Yes, Supporting Cast is a standalone collection and you don’t have to know any of my other work to read it and understand it. Obviously, if you do have a recollection of some of the characters from a previous life you would know what they were doing then but these stories are just about normal people doing normal things.
Have these shorts from supporting cast members added a new dimension to your existing books that they featured in?
I think every character in a book is important and has a life off stage. They don’t just serve a purpose in your novel and then disappear – not to me anyway. Some of the characters from my novels were just not finished with me, nor I with them, and it’s been a joy and a luxury to be able to write about them again.
The stories are set between the 1950s and the present day – what are the constants for your characters across the decades?
The constants for these characters is that they all want a kind of peace because that, I think is the human condition: this longing for stasis and lack of drama. There are the big highs and lows of life – birth, death, celebrations, funerals, marriages, high days, holidays and dark days – but actually our lives are lived in the gaps between those things, in the many, many days of normality when nothing big happens. And on those days we, most of us, want to be content with the people and in the places we love.
The characters of Byron and Castro are black prisoners in the UK and the US. There is a spotlight on racism in the police since the killing of George Floyd, Do you think the BLM protests can effect change?
I think every single moment of activism and resistance has the power to effect change. The Black Lives Matter movement is a moment in history and so, of course, is important. But way after the spotlight turns away from it – as it inevitably will – there will remain the need to keep at it, calling people and institutions to account and still saying our lives matter.

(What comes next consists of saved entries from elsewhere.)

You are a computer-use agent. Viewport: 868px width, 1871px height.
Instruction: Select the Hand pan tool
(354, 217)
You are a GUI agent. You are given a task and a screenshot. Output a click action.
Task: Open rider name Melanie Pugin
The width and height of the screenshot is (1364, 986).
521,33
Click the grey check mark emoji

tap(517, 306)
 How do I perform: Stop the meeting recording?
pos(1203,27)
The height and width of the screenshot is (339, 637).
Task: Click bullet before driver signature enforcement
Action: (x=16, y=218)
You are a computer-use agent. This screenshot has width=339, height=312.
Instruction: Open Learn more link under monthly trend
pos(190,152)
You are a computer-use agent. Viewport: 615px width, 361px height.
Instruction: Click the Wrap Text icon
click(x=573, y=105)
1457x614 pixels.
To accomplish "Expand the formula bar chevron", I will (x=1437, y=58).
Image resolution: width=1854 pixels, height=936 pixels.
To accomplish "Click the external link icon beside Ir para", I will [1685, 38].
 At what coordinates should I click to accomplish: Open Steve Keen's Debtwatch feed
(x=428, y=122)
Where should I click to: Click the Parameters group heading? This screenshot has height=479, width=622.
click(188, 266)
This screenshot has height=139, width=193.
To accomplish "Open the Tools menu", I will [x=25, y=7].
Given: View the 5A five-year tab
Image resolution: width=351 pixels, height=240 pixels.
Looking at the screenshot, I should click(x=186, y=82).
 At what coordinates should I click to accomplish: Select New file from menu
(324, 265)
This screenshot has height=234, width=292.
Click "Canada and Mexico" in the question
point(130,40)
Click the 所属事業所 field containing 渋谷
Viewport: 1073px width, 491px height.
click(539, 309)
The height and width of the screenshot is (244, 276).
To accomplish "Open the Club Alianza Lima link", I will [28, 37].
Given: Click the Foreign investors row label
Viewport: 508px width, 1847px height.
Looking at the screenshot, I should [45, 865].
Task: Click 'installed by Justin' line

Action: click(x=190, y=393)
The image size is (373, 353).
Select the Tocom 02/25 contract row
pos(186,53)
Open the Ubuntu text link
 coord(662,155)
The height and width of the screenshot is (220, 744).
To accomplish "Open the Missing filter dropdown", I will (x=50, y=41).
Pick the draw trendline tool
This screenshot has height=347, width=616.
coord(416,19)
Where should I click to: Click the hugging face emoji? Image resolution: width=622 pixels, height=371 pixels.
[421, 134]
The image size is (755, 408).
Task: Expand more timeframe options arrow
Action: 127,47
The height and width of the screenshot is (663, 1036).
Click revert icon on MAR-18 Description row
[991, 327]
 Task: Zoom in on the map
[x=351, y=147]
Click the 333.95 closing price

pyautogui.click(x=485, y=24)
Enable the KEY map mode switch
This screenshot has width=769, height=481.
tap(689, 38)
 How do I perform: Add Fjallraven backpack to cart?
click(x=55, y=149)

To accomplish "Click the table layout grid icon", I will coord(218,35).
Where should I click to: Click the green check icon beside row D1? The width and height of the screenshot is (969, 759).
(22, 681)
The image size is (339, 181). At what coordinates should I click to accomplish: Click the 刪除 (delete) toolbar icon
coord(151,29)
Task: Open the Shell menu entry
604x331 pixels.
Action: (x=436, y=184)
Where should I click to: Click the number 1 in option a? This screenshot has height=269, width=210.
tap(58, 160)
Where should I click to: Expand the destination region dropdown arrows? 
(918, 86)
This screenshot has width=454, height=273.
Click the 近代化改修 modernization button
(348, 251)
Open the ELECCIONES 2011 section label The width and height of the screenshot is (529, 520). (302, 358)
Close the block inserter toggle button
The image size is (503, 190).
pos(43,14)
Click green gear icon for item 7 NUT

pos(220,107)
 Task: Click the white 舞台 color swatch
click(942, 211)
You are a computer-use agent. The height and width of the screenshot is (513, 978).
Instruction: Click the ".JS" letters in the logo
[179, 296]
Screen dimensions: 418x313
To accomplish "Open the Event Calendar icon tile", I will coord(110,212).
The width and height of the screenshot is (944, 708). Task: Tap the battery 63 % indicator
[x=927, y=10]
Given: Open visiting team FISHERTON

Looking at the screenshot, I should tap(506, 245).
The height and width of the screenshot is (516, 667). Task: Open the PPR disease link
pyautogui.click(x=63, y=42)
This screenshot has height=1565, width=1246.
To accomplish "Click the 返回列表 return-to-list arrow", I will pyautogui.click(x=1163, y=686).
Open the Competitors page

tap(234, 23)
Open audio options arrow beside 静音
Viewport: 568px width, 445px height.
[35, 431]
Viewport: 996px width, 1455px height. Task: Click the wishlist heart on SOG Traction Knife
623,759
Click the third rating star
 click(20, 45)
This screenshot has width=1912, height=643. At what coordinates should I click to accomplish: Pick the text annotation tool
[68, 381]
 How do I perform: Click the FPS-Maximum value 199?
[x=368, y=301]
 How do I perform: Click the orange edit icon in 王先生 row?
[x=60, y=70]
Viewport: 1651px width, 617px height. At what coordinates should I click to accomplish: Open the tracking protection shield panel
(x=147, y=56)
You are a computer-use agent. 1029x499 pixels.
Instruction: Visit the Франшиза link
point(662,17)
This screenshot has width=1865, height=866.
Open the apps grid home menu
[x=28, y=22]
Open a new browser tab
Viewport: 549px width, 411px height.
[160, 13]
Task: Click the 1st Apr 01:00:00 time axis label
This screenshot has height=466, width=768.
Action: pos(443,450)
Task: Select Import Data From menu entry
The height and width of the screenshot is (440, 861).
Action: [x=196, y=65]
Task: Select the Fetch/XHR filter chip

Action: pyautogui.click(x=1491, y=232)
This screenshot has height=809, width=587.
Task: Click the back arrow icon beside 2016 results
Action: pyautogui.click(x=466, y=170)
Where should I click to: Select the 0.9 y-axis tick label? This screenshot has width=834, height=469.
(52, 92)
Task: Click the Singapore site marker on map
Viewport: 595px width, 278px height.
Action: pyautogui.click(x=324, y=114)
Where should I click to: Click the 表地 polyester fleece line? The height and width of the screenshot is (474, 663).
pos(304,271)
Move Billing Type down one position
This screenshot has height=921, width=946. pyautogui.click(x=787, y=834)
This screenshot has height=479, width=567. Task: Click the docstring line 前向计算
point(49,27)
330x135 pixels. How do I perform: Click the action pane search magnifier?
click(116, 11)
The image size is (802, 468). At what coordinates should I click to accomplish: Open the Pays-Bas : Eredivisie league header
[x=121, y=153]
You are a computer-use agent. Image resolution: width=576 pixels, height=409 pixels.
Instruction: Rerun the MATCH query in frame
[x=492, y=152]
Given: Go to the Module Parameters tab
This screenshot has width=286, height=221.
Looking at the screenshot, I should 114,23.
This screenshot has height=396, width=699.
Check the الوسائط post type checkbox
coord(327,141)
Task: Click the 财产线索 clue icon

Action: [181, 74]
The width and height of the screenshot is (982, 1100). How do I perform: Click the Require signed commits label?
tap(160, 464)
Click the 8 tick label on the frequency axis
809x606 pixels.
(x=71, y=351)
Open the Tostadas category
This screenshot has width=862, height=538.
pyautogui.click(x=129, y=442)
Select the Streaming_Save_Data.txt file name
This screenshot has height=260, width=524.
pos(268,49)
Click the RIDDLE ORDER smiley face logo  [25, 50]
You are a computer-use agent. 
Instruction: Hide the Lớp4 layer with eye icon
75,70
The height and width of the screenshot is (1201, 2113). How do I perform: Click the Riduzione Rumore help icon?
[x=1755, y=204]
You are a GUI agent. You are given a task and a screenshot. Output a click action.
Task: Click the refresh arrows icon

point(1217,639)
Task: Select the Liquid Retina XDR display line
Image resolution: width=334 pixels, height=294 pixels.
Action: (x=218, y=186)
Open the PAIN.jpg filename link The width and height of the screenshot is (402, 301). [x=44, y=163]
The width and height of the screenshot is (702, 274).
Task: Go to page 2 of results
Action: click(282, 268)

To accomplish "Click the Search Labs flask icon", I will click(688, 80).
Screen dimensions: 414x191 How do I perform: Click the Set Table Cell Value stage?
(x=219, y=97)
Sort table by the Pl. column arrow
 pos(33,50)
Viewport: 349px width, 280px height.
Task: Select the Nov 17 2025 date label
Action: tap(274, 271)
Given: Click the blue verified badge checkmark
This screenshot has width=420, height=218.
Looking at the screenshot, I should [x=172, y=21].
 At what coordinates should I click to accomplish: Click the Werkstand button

With your advance for My Name is Leon you set up a writing scholarship and have since gone on to be a voice for working class writers. Have you achieved what you set out to?
I have only partly achieved what I set out to do. The scholarship has been fantastic and has made a difference to a few writers. Common People has made a difference to a few more people but there are still lots of working class writers who need a hand to navigate the world of publishing and a hand up the ladder. There’s lots more work to do.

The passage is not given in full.